What is asked – Please copy out all of the material below word for word, keeping every line in its original order.

Extracted data –
= = = = =

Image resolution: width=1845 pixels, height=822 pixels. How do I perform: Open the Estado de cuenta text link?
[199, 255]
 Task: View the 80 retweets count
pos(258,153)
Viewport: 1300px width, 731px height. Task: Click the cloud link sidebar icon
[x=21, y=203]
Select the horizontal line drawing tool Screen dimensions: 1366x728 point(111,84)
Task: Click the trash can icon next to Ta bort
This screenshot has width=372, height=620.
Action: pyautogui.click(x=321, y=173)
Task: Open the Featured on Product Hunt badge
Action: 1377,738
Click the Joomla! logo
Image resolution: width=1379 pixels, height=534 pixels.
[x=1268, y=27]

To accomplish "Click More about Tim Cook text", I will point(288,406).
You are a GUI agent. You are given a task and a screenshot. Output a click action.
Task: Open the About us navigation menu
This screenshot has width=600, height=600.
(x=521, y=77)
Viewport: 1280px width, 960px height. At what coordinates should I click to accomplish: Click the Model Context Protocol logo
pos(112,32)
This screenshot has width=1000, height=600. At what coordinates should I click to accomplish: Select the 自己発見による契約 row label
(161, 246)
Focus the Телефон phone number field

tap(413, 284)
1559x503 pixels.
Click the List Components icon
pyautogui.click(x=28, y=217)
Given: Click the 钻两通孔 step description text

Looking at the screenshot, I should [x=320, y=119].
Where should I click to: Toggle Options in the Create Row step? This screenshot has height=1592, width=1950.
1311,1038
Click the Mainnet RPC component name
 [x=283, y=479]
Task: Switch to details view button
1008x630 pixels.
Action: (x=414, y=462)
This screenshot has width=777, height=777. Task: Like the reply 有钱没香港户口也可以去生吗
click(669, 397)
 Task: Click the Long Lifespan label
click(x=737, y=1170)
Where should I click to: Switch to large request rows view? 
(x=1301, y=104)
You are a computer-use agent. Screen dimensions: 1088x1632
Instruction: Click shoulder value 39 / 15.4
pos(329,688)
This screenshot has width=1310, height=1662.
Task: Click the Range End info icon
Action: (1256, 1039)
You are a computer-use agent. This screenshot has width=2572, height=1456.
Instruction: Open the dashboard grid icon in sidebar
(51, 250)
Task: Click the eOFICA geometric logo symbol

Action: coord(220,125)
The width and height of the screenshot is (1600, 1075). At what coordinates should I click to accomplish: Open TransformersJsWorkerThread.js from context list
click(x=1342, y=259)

= = = = =

Output below –
Image resolution: width=1845 pixels, height=822 pixels. How do I perform: Open the Estado de cuenta text link?
[199, 255]
 Task: View the 80 retweets count
pos(258,153)
Viewport: 1300px width, 731px height. Task: Click the cloud link sidebar icon
[x=21, y=203]
Select the horizontal line drawing tool Screen dimensions: 1366x728 point(111,84)
Task: Click the trash can icon next to Ta bort
This screenshot has width=372, height=620.
Action: pyautogui.click(x=321, y=173)
Task: Open the Featured on Product Hunt badge
Action: 1377,738
Click the Joomla! logo
Image resolution: width=1379 pixels, height=534 pixels.
[x=1268, y=27]

To accomplish "Click More about Tim Cook text", I will point(288,406).
You are a GUI agent. You are given a task and a screenshot. Output a click action.
Task: Open the About us navigation menu
This screenshot has width=600, height=600.
(x=521, y=77)
Viewport: 1280px width, 960px height. At what coordinates should I click to accomplish: Click the Model Context Protocol logo
pos(112,32)
This screenshot has width=1000, height=600. At what coordinates should I click to accomplish: Select the 自己発見による契約 row label
(161, 246)
Focus the Телефон phone number field

tap(413, 284)
1559x503 pixels.
Click the List Components icon
pyautogui.click(x=28, y=217)
Given: Click the 钻两通孔 step description text

Looking at the screenshot, I should [x=320, y=119].
Where should I click to: Toggle Options in the Create Row step? This screenshot has height=1592, width=1950.
1311,1038
Click the Mainnet RPC component name
 [x=283, y=479]
Task: Switch to details view button
1008x630 pixels.
Action: (x=414, y=462)
This screenshot has width=777, height=777. Task: Like the reply 有钱没香港户口也可以去生吗
click(669, 397)
 Task: Click the Long Lifespan label
click(x=737, y=1170)
Where should I click to: Switch to large request rows view? 
(x=1301, y=104)
You are a computer-use agent. Screen dimensions: 1088x1632
Instruction: Click shoulder value 39 / 15.4
pos(329,688)
This screenshot has width=1310, height=1662.
Task: Click the Range End info icon
Action: (1256, 1039)
You are a computer-use agent. This screenshot has width=2572, height=1456.
Instruction: Open the dashboard grid icon in sidebar
(51, 250)
Task: Click the eOFICA geometric logo symbol

Action: coord(220,125)
The width and height of the screenshot is (1600, 1075). At what coordinates should I click to accomplish: Open TransformersJsWorkerThread.js from context list
click(x=1342, y=259)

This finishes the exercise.